## DIRECTION 1
In the video game discussion:
(a) What price does Charlie mention for Guitar Hero 3?
(b) Which Metallica song is the last track on Guitar Hero 3?
(c) According to Edge, which half of the new Metroid is up to previous standards?
########
And then Charlie said:It’s certainly the one I’ve played most and probably the one for which I have the most games for.
I’d quite like an XBox 360 but mainly for Rock Band and the potential to play Resident Evil 5, on the other they don’t play Sing Star.
I also have a question for Tom. Tom, are you going to buy Guitar Hero 3 for the Wii? I want to, but I need to hear someone else say that it’ll probably be awesome, to justify the absurd £60 outlay for me.
And then tom said:I’m pretty sure it will be awesome. The first two were awesome. I’ll probably buy the PS2 version so I can use my existing plastic guitar though, £60 is a big outlay. The track list looks pretty good, though as usual I’ve only heard of about half of them. Having Metallica’s “One” as the last track means that I might actually persevere with it (unlike “Freebird” and “Bark at the Moon” in the earlier games neither of which I like that much).
And then lish said:I have played the opening half an hour or so of the new Metroid and I loved the control system - could have wandered around for ages just getting the knack of it.
Unfortunately though - as you say - there wasn’t really anywhere to just wander.
And then tom said:Also they ramp up the dificulty really quickly with little or no concomitant sense of reward ro achievement, I’m a seasoned Metroid Prime player and some of the early confrontations are really stretching. The classic, do-a-load-of-stuff-in-a-short-period-of time-or-the-puzzle-resets mechanic that has led to many a hurled Gamecube controller is in full effect.
Edge recons the second half is up to previous standards but I don’t know if I have the patience. esp given the the new Mario (best since SMB on the SNES apparently) arrives on Friday complete with girlfriend mode. Metroid games are very Emma unfriendly, sample quote “it make it feel like a morgue in here”.
########
## DIRECTION 2
Put the entries from the line containing "Given: Open the" through the line containing "Screen dimensions: 389x352 (x=154, y=164)" into a JSON list of strings, one string per line, with blank lines left out.

## Entries showing where items appear
########
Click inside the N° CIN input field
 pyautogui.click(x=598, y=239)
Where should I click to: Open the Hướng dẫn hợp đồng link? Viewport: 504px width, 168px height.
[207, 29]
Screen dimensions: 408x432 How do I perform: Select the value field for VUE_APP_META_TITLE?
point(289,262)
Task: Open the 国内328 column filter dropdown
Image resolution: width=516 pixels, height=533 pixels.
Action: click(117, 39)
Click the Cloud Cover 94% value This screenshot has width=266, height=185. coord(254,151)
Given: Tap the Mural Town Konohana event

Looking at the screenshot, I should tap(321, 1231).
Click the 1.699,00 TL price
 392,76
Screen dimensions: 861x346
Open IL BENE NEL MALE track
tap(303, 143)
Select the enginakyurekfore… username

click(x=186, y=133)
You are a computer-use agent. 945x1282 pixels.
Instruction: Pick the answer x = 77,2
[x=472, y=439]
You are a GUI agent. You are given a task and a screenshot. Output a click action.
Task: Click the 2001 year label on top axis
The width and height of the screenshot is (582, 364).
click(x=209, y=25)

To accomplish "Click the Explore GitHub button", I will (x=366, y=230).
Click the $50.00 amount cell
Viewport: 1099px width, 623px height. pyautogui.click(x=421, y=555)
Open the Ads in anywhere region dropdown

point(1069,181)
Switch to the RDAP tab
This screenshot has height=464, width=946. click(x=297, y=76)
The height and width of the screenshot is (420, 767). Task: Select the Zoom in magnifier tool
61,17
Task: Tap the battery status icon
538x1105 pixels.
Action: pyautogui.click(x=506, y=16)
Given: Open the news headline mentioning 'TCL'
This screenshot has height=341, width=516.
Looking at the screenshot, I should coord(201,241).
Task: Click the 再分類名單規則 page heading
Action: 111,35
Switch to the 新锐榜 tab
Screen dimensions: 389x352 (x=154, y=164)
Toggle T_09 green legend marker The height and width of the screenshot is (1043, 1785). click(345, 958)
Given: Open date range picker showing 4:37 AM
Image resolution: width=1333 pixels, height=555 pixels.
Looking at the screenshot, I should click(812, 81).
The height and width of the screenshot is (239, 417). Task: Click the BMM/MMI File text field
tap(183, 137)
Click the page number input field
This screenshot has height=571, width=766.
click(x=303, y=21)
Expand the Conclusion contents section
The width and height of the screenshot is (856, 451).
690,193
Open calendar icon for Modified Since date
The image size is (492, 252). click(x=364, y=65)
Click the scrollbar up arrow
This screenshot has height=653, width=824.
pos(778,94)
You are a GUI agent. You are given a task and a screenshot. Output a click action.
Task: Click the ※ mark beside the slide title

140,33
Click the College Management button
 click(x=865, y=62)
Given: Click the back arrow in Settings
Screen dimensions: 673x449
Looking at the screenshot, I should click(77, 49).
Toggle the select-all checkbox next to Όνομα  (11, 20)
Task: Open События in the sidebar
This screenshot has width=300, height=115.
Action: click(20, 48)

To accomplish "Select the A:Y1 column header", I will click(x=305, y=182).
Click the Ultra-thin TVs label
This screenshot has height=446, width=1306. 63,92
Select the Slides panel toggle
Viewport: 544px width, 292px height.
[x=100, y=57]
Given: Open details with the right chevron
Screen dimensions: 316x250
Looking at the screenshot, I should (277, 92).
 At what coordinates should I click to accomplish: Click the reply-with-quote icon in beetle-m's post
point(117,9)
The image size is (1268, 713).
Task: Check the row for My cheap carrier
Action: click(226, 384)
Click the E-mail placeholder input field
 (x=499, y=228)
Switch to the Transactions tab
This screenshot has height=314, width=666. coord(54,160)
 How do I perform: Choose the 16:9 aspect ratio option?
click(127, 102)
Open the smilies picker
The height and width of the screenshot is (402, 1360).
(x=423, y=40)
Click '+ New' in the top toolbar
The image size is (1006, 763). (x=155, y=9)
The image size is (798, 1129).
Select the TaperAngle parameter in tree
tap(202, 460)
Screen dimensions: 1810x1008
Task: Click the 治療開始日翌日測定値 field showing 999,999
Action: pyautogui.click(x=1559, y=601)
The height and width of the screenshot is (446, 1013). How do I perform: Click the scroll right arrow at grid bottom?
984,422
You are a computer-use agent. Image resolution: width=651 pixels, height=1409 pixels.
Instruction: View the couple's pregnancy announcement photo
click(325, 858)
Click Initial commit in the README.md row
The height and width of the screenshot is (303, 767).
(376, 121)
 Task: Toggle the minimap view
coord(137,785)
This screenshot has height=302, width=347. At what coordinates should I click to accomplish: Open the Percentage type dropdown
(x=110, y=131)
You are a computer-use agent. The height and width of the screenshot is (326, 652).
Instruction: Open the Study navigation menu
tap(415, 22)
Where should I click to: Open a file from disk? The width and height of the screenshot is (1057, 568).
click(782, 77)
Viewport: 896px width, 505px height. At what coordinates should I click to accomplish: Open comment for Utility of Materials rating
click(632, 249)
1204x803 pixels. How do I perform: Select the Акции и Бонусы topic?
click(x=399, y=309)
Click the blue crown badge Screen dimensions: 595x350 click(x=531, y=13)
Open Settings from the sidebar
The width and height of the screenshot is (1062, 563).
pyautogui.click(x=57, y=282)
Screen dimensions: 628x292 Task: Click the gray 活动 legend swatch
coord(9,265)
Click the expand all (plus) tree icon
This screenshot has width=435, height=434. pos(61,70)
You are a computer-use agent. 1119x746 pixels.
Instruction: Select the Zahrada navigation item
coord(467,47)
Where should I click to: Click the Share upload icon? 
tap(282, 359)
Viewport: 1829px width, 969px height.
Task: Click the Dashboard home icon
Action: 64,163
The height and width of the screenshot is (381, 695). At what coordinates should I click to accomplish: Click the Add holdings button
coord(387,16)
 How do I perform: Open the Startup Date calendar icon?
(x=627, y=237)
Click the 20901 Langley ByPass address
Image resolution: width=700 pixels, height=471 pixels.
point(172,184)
########
## WRITTEN RESPONSE 1
(a) £60
(b) "One"
(c) The second half

## WRITTEN RESPONSE 2
[
  "Given: Open the news headline mentioning 'TCL'",
  "This screenshot has height=341, width=516.",
  "Looking at the screenshot, I should coord(201,241).",
  "Task: Click the 再分類名單規則 page heading",
  "Action: 111,35",
  "Switch to the 新锐榜 tab",
  "Screen dimensions: 389x352 (x=154, y=164)"
]